Sure but they are all in a professional environment where they can far outspend there competitors and move on contracted players with absolute ease. We are in an environment where that’s not the case and coaching changes and pre-seasons are really your only two ways of overcoming your shortcomings.
I don’t want Kev gone for a second but I do expect a lot better than this. I can acknowledge that everything has gone wrong this year but the footy on display has been rank almost always. Shithouse defence, bog average fitness, clueless attack, poor selection of players at times. It’s not good enough. I think we probably have a bit to much money tied up in to few players personally.

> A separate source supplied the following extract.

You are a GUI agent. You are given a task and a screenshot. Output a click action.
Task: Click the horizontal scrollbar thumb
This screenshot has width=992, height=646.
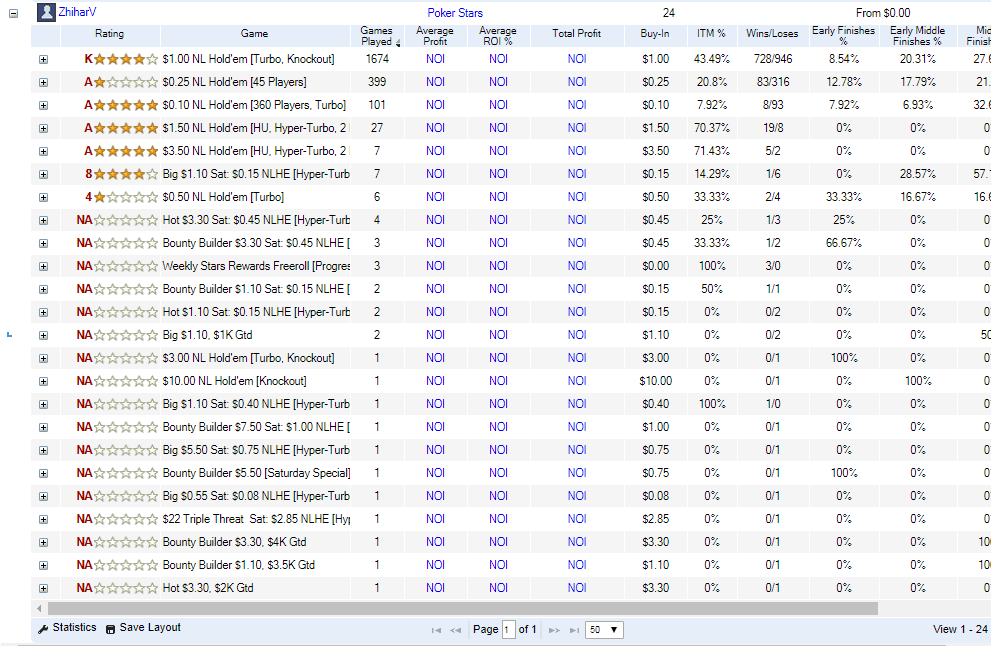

When you pay the money for the likes of Ezra, Walsh and Cobbo they have to be on consistently. I’d be cutting Selwyn loose and using that money to rebalance the side, get a quality halfback and improve the depth. Kobe is probably another one on my chopping block if he doesn’t pick up his act.
Not really true, it appears the NFL - far from being some sort of bastion of the robber baron culture - has actually had a salary cap scheme in place for nearly 30 years: currently around $255M per 53-man club roster. I had thought the top soccer leagues like the EPL, the Bundesliga, La Liga etc. were pretty much free-for-alls, but it appears they too will be implementing caps.
(BTW, did you see in the last minute or so of the linked vid, that fellow's spray on his head coach, from the sideline, in semi-public view ? Now Selwyn,
that's how to do it ...)
The thing is that even all that is no insurance against long droughts, there are several onetime NFL powerhouses that then went up to 30 years without further championship success; then too there's the case of Man U drifting back to the pack after Ferguson's departure (sound familiar?).
I guess the message for clubs like Melbourne and Penrith is to appreciate the present success because nothing lasts forever, as those same winds and currents of circumstance that delivered the right people through the door in the first place can also shuffle those cards again at any time without notice.
Back to the Red Hill ranch, it's as if an organization that started out as a footy club on a mission to win titles but had the attributes of a business, then started, sometime around Bennett's (first) departure in '08(?), to morph into a business with some of the attributes of a footy club. I wonder just where and on what the Board's attention has been principally devoted.
Well that's enough of my speculative rambling.